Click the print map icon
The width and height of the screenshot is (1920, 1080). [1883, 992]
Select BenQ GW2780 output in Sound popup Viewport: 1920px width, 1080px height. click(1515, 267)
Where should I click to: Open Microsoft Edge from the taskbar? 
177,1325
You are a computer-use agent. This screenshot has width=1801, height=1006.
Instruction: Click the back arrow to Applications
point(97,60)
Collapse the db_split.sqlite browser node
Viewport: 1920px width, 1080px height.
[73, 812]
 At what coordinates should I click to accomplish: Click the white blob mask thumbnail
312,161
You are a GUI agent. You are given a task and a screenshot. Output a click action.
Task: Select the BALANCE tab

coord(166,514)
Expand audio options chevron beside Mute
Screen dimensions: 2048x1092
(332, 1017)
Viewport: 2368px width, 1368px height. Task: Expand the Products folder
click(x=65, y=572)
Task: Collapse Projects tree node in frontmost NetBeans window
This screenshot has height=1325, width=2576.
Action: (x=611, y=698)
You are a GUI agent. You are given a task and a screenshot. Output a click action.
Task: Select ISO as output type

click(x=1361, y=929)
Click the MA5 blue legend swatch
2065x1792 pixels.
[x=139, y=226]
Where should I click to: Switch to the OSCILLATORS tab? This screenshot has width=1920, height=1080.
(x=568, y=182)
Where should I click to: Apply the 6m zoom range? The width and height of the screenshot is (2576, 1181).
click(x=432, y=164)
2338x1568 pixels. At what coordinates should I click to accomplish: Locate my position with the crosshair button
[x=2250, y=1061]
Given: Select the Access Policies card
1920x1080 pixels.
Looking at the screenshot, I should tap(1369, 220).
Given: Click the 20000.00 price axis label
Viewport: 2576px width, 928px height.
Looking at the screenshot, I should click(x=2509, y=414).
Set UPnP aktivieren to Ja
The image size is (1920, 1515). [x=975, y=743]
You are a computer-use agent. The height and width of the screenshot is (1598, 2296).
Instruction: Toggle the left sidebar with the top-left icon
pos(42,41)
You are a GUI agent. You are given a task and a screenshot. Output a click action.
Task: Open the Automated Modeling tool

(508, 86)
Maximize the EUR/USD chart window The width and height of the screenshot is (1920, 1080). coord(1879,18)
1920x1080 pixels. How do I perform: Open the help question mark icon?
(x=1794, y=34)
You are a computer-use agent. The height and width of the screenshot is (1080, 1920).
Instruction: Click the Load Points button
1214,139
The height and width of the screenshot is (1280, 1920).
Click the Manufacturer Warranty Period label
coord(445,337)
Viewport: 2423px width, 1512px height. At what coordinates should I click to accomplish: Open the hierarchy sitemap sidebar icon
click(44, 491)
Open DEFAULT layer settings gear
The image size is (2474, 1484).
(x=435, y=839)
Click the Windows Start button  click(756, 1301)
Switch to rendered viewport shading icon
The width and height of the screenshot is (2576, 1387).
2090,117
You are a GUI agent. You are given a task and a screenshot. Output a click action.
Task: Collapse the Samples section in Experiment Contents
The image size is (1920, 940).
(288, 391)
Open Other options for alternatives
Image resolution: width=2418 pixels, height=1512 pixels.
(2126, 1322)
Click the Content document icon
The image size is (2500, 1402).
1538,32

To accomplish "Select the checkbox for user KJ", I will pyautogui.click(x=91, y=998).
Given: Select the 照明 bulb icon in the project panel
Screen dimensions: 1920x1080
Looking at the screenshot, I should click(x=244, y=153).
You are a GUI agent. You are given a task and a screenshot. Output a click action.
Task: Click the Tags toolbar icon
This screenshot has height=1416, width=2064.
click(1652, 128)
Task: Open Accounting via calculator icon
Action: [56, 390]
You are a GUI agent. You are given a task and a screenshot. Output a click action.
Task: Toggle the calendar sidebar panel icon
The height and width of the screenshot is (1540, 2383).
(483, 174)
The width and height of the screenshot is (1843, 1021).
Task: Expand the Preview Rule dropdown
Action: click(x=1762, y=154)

_What the exercise asks:_
Copy every entry exactly, missing none.

_Output for this exercise:_
Click the print map icon
The width and height of the screenshot is (1920, 1080). [1883, 992]
Select BenQ GW2780 output in Sound popup Viewport: 1920px width, 1080px height. click(1515, 267)
Where should I click to: Open Microsoft Edge from the taskbar? 
177,1325
You are a computer-use agent. This screenshot has width=1801, height=1006.
Instruction: Click the back arrow to Applications
point(97,60)
Collapse the db_split.sqlite browser node
Viewport: 1920px width, 1080px height.
[73, 812]
 At what coordinates should I click to accomplish: Click the white blob mask thumbnail
312,161
You are a GUI agent. You are given a task and a screenshot. Output a click action.
Task: Select the BALANCE tab

coord(166,514)
Expand audio options chevron beside Mute
Screen dimensions: 2048x1092
(332, 1017)
Viewport: 2368px width, 1368px height. Task: Expand the Products folder
click(x=65, y=572)
Task: Collapse Projects tree node in frontmost NetBeans window
This screenshot has height=1325, width=2576.
Action: (x=611, y=698)
You are a GUI agent. You are given a task and a screenshot. Output a click action.
Task: Select ISO as output type

click(x=1361, y=929)
Click the MA5 blue legend swatch
2065x1792 pixels.
[x=139, y=226]
Where should I click to: Switch to the OSCILLATORS tab? This screenshot has width=1920, height=1080.
(x=568, y=182)
Where should I click to: Apply the 6m zoom range? The width and height of the screenshot is (2576, 1181).
click(x=432, y=164)
2338x1568 pixels. At what coordinates should I click to accomplish: Locate my position with the crosshair button
[x=2250, y=1061]
Given: Select the Access Policies card
1920x1080 pixels.
Looking at the screenshot, I should tap(1369, 220).
Given: Click the 20000.00 price axis label
Viewport: 2576px width, 928px height.
Looking at the screenshot, I should click(x=2509, y=414).
Set UPnP aktivieren to Ja
The image size is (1920, 1515). [x=975, y=743]
You are a computer-use agent. The height and width of the screenshot is (1598, 2296).
Instruction: Toggle the left sidebar with the top-left icon
pos(42,41)
You are a GUI agent. You are given a task and a screenshot. Output a click action.
Task: Open the Automated Modeling tool

(508, 86)
Maximize the EUR/USD chart window The width and height of the screenshot is (1920, 1080). coord(1879,18)
1920x1080 pixels. How do I perform: Open the help question mark icon?
(x=1794, y=34)
You are a computer-use agent. The height and width of the screenshot is (1080, 1920).
Instruction: Click the Load Points button
1214,139
The height and width of the screenshot is (1280, 1920).
Click the Manufacturer Warranty Period label
coord(445,337)
Viewport: 2423px width, 1512px height. At what coordinates should I click to accomplish: Open the hierarchy sitemap sidebar icon
click(44, 491)
Open DEFAULT layer settings gear
The image size is (2474, 1484).
(x=435, y=839)
Click the Windows Start button  click(756, 1301)
Switch to rendered viewport shading icon
The width and height of the screenshot is (2576, 1387).
2090,117
You are a GUI agent. You are given a task and a screenshot. Output a click action.
Task: Collapse the Samples section in Experiment Contents
The image size is (1920, 940).
(288, 391)
Open Other options for alternatives
Image resolution: width=2418 pixels, height=1512 pixels.
(2126, 1322)
Click the Content document icon
The image size is (2500, 1402).
1538,32

To accomplish "Select the checkbox for user KJ", I will pyautogui.click(x=91, y=998).
Given: Select the 照明 bulb icon in the project panel
Screen dimensions: 1920x1080
Looking at the screenshot, I should click(x=244, y=153).
You are a GUI agent. You are given a task and a screenshot. Output a click action.
Task: Click the Tags toolbar icon
This screenshot has height=1416, width=2064.
click(1652, 128)
Task: Open Accounting via calculator icon
Action: [56, 390]
You are a GUI agent. You are given a task and a screenshot. Output a click action.
Task: Toggle the calendar sidebar panel icon
The height and width of the screenshot is (1540, 2383).
(483, 174)
The width and height of the screenshot is (1843, 1021).
Task: Expand the Preview Rule dropdown
Action: click(x=1762, y=154)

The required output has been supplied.